At the same time, there is also risk attached to over-defining responses to particular issues, as quality can often only be defined on a case-by-case basis, and not by broad categorisation. 

“It is important that the final CCPs do not paint too broad strokes in how they define high-quality offsets,” says Harrison. “For example: avoided deforestation is a sector that often gets picked up on for criticism, because there are quite a few offset projects around forests that were never at risk.” But, he adds, there are also lots of really meaningful avoided deforestation projects, which should be encouraged, and not told they will no longer count.

A good first step

The fact that the CCPs remain under early development, and are far from implementation or upkeep, means that it is hard to say if they are good enough right now, says Van den plas. But he believes they do represent a good, small first step to bringing the existing voluntary market under control, as well as a benchmark to inspire governments and the United Nations Framework Convention on Climate Change to develop other carbon markets that have integrity from the outset.

For its part, the ICVCM anticipates that the current consultation will lead to high expectations being realised.

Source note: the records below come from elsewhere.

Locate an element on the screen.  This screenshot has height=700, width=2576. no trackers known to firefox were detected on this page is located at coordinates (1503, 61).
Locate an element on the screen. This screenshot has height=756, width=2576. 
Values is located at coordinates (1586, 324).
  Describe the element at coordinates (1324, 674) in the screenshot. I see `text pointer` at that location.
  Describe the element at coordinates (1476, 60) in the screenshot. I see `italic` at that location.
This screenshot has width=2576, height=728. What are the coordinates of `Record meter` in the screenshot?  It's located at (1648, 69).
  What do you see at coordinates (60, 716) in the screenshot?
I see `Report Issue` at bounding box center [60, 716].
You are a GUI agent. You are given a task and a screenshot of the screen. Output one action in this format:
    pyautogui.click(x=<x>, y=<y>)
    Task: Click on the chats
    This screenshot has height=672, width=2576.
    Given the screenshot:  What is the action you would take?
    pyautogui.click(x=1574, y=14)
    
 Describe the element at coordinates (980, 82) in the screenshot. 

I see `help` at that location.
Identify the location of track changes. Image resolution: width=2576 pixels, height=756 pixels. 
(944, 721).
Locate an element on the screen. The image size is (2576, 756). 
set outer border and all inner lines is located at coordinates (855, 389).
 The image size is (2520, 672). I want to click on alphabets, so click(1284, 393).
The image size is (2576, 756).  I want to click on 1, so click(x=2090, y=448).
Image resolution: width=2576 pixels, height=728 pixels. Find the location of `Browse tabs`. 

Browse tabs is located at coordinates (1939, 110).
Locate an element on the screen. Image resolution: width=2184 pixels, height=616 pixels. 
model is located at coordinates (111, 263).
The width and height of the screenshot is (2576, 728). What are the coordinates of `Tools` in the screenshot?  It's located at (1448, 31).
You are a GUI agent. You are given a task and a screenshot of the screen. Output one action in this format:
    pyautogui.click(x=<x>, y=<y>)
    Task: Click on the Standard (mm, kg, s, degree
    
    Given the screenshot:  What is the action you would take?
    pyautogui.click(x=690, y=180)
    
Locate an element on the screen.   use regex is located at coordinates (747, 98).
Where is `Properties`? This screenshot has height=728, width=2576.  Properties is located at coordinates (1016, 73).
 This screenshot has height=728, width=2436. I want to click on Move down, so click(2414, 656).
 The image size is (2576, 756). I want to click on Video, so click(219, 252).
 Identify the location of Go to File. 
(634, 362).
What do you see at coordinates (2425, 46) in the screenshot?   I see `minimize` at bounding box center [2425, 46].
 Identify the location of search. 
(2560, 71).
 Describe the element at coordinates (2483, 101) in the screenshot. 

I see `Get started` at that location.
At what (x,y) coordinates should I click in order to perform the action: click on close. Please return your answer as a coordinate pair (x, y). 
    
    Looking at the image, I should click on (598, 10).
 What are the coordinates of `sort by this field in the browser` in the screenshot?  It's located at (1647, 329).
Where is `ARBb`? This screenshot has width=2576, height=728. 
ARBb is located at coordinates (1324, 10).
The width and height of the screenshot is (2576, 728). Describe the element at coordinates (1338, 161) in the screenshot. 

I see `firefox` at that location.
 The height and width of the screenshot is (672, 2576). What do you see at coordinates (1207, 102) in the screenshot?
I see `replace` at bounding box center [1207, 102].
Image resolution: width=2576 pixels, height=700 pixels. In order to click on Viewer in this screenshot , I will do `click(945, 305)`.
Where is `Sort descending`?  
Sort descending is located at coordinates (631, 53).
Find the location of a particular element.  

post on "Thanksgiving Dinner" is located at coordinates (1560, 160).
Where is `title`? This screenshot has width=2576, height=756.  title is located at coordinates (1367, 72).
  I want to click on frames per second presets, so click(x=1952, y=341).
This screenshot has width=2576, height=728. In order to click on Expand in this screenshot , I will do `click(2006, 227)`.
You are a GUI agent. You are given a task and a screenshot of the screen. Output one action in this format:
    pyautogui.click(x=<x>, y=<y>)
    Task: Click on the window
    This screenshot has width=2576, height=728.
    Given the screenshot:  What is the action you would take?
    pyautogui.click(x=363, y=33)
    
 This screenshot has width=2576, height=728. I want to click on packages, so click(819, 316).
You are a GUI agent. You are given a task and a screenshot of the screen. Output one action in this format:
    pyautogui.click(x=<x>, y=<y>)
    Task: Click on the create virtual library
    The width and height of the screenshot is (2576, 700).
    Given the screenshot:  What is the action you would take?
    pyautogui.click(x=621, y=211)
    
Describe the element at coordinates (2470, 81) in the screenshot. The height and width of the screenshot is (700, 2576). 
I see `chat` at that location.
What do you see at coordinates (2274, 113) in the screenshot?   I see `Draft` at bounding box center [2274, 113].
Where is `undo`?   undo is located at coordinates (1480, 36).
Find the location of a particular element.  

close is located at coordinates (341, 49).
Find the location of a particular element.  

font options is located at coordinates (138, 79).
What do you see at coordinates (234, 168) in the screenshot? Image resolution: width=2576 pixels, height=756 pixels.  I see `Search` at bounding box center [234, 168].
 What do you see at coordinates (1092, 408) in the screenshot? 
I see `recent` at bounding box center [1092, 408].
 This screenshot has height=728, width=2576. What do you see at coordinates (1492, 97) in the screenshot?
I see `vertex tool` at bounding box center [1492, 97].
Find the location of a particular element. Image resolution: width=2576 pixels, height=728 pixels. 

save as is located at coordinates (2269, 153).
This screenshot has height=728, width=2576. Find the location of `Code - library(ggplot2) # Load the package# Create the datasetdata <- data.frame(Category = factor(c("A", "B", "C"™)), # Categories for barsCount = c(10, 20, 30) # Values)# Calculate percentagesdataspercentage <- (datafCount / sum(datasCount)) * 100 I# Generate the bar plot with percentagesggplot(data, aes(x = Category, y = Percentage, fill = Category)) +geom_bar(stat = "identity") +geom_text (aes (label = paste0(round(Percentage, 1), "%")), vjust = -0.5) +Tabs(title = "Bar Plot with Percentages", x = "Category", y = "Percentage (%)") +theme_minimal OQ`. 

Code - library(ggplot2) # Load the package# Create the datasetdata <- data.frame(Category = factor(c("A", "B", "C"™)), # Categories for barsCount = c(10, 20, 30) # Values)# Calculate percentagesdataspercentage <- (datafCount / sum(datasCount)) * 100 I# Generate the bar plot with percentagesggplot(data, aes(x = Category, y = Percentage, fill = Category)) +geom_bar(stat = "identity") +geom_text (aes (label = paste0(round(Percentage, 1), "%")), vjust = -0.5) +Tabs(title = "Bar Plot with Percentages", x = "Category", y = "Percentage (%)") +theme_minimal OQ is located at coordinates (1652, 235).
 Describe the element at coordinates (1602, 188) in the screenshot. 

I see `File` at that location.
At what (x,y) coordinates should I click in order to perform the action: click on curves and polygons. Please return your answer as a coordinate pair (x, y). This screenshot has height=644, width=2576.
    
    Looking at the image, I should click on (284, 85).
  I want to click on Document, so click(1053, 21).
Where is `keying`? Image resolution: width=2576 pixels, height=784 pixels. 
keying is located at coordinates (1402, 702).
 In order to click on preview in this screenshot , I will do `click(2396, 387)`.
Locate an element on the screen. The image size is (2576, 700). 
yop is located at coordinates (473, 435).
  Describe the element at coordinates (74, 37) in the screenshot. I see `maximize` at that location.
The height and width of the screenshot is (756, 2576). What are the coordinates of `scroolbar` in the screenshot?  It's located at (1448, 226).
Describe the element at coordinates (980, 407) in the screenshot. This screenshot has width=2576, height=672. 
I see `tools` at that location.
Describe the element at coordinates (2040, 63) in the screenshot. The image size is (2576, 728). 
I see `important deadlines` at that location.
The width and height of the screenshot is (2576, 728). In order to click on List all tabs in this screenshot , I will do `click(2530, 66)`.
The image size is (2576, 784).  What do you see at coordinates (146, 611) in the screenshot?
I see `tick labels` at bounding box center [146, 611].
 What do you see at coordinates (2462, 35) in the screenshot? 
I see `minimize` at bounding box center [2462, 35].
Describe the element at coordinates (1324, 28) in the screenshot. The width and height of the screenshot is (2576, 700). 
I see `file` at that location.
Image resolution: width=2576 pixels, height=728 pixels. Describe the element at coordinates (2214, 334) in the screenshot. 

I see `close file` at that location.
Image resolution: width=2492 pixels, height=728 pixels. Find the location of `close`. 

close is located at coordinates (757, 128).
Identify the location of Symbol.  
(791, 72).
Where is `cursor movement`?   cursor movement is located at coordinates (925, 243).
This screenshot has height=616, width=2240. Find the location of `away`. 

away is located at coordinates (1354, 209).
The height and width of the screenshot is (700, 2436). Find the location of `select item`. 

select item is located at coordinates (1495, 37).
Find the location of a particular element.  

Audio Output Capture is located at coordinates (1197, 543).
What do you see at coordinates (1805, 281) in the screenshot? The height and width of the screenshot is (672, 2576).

In a statement, the group’s Chair Annette Nazareth told Energy Monitor there is “incredible appetite” from “all the different stakeholder groups in the market… [to] bring integrity to the voluntary carbon market and we are optimistic that there will be genuine engagement and buy-in to this effort“.

If the CCPs are successful, they could catalyse the development of the voluntary offset market. “We anticipate that the voluntary market could develop into a much more liquid and dynamic market once more comprehensive standards are adopted,” says Harrison. “With thousands of companies getting involved, it is likely this will be the next big exciting commodity market.” He adds that as inter-country carbon markets begin to take shape under the terms of Article 6 of the Paris Agreement, the way the voluntary carbon market operates could transform from a market dictated by companies selling offsets to each other, to one determined by countries trading carbon credits. 

But for any of this to take place, the final CCPs released following the public consultation need to be successful, navigating the fine line between targeted regulation, and the acknowledgment that this is an inherently complicated market where every single offset – unlike a commodity like oil – is by its very nature different. 

“We cannot afford another decade of implementing projects that on paper claim to have a very different result to their actual impact on the climate,” says Van den plas. “The voluntary market needs to get its act together, and this is a chance to do so.”